The Enterprise Operating System [10] is software system composed of a set of DEMO models and a DEMO model executing software engine, the DEMO Engine. The EOS captures and controls all phenomena that occur in operation of the organizational business transactions. This is very similar to an operating system of a computer that reads from and writes to binary registers of a CPU and peripheral controllers and supports many tasks. Using a computer without an operating system is extremely difficult and error-prone. This seems to apply also to controlling and monitoring enterprises without an appropriate enterprise operating system.

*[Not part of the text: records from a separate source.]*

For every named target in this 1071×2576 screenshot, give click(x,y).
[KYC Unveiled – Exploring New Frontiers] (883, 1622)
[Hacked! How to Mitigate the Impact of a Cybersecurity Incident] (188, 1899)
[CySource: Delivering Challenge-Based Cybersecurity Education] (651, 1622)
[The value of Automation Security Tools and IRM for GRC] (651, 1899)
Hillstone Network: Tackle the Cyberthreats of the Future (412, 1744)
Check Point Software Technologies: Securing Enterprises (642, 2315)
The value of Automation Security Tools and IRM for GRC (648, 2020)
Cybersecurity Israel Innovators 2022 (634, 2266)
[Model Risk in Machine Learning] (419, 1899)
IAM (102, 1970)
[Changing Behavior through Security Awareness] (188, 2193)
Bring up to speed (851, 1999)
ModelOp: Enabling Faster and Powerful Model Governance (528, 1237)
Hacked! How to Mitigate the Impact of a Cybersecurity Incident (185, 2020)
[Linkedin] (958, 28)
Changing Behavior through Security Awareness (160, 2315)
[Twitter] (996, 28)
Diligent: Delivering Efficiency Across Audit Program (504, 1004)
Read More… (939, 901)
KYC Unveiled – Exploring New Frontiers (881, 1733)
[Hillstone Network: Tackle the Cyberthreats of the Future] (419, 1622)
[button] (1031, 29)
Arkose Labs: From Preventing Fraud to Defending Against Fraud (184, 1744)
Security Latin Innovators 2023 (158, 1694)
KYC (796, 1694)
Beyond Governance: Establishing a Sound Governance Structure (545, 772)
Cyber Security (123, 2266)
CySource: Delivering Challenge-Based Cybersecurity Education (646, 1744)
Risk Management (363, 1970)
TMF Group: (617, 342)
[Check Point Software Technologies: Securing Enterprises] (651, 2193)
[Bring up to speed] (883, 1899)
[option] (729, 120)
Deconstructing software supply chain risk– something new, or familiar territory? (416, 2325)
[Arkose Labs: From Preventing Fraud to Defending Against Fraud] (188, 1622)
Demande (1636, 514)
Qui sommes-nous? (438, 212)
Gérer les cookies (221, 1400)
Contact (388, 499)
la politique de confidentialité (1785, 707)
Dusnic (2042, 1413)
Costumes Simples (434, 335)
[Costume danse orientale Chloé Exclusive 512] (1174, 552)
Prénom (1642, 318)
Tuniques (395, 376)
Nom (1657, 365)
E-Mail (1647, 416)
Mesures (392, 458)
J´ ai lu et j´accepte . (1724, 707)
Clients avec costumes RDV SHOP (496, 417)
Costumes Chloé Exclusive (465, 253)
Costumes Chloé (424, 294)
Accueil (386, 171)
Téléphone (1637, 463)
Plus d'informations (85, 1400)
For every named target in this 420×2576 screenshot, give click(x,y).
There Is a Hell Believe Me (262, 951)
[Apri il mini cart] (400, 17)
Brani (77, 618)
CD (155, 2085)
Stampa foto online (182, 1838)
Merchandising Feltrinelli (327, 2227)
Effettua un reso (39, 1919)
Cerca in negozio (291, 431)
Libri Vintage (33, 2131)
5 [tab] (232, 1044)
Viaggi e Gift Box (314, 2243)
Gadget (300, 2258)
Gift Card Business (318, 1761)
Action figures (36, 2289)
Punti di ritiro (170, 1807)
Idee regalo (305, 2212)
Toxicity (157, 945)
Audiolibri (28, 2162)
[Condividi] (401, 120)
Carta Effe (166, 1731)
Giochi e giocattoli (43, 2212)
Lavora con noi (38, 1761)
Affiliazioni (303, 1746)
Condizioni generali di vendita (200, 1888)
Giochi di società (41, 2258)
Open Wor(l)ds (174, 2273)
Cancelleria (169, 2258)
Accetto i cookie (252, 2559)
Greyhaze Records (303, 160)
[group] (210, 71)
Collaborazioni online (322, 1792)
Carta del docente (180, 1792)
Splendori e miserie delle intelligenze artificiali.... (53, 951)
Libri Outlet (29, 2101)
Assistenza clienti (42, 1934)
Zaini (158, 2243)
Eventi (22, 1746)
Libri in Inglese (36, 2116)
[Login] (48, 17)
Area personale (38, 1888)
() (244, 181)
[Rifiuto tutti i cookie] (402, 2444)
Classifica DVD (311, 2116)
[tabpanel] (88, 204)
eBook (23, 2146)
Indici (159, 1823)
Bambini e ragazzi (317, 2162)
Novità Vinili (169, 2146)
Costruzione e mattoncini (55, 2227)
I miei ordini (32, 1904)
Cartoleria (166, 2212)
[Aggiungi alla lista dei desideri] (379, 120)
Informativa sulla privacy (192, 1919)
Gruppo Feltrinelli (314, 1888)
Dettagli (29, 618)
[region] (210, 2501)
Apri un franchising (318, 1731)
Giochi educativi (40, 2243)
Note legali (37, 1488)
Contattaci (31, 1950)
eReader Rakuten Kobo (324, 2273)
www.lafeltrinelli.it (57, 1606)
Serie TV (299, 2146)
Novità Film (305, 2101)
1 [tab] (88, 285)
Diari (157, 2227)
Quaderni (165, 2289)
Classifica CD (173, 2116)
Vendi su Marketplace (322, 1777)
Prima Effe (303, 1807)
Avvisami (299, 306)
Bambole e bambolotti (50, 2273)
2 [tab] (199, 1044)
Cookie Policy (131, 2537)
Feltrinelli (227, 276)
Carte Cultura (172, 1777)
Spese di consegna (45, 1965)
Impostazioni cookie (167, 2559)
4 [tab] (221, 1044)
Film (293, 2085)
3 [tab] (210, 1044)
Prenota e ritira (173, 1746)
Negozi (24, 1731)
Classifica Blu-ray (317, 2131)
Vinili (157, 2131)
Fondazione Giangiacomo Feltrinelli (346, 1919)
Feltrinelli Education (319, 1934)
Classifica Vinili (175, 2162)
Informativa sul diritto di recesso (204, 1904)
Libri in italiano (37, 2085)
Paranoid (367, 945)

Many of the engineering challenges of this effort are directly related to the DEMO Machine and open questions described in Sect. 3.

7 Conclusions and Further Research

We proposed the concept of a DEMO Machine as a theoretical construct for DEMO models execution. We then proposed the FAR Ontology as a key part of the DEMO Machine. The proposed further research topics are present in the respective parts of the paper.

The FAR Ontology using the GSDP-MDE approach for model-driven information systems provides an approach for enterprise information systems implementation with considerable benefits (Sect. 3). Some of the concepts have been already implemented in DEMO Engine described in Sect. 6.3.

As for future work, the remaining parts of the DEMO Machine need to be formulated, so that every DEMOSL model may be executed. This comprises an exact formulation how the Transaction and Composition Axioms are applied for the model execution. The work should address the concerns named in Sect. 3. As for the FAR Ontology itself, algorithms with proper qualities implementing the proposed functions need to be elaborated and a broader empirical research on the appropriateness in the professional world is suitable. A single empirical business case with inappropriate expressiveness would invalidate our hypothesis and provide valuable clues for improvement of the FAR Ontology.